DATA FOR THE TASK ->
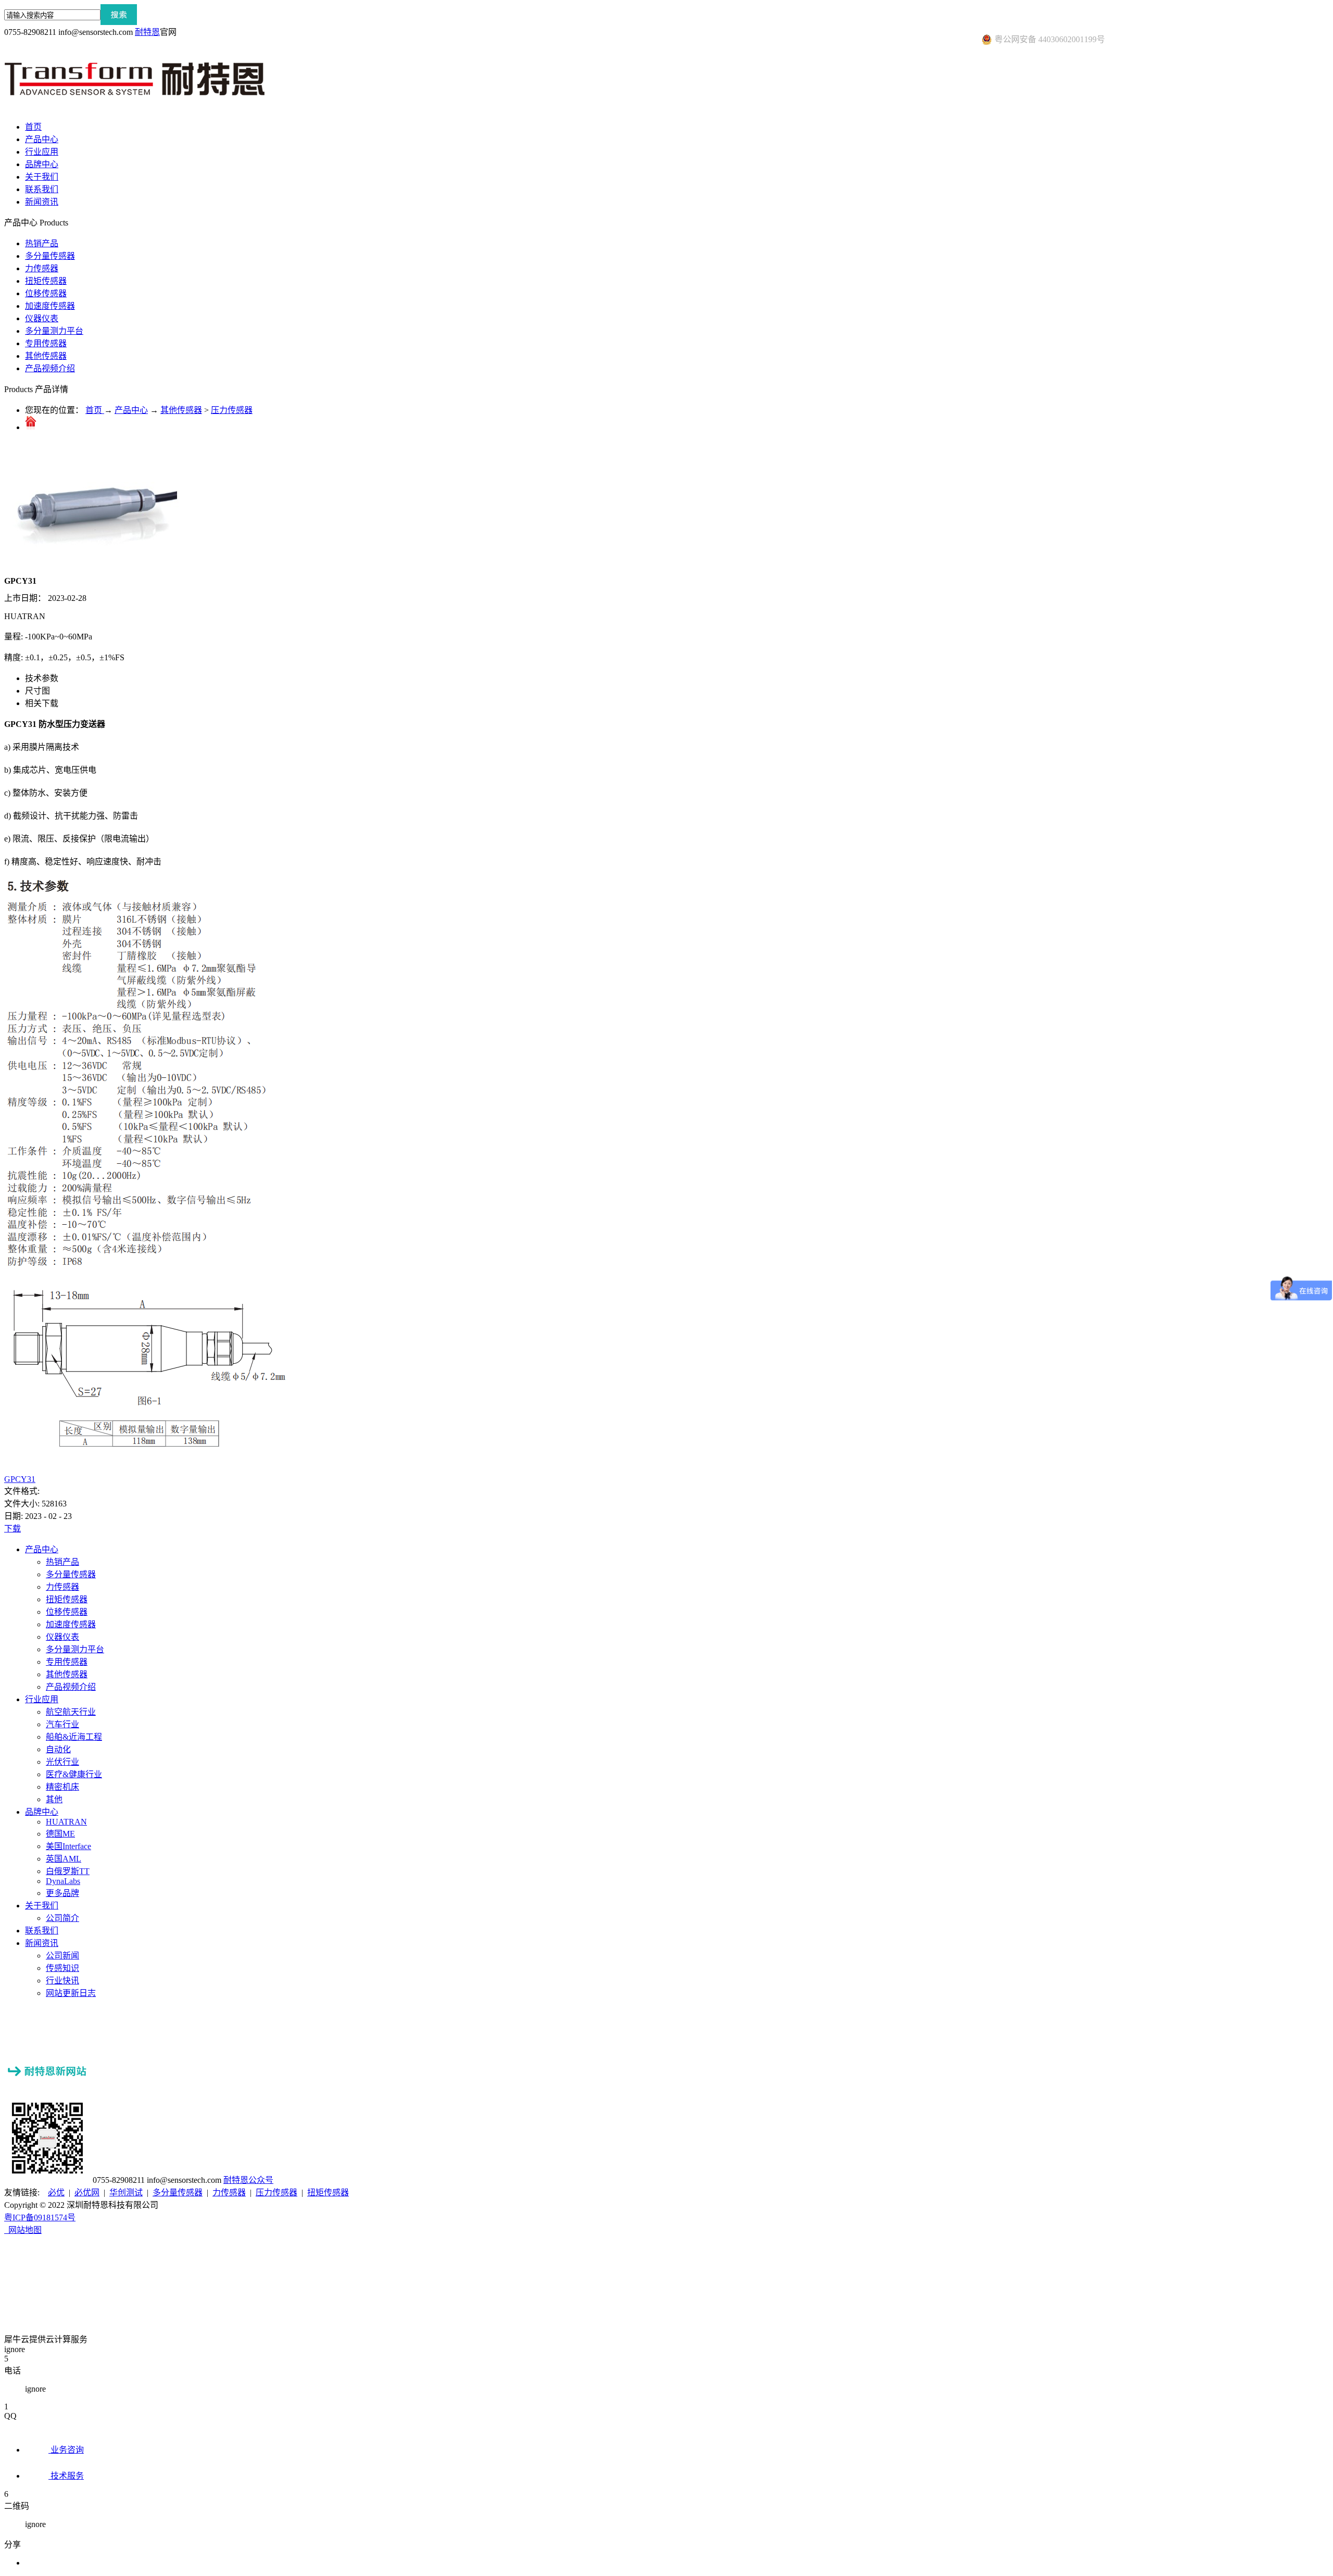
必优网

...

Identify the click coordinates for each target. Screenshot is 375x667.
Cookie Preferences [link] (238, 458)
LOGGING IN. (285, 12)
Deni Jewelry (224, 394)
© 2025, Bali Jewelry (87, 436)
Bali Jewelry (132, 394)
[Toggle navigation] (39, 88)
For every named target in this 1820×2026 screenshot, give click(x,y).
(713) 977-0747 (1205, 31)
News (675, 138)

TASK REQUIREMENTS ->
Please find every line in the listing that holds the string "target" and copy it.

RESULT OF THE EXERCISE ->
Identify the click coordinates for each target. Screenshot is 375x667.
For every named target in this 1820×2026 screenshot, give click(x,y).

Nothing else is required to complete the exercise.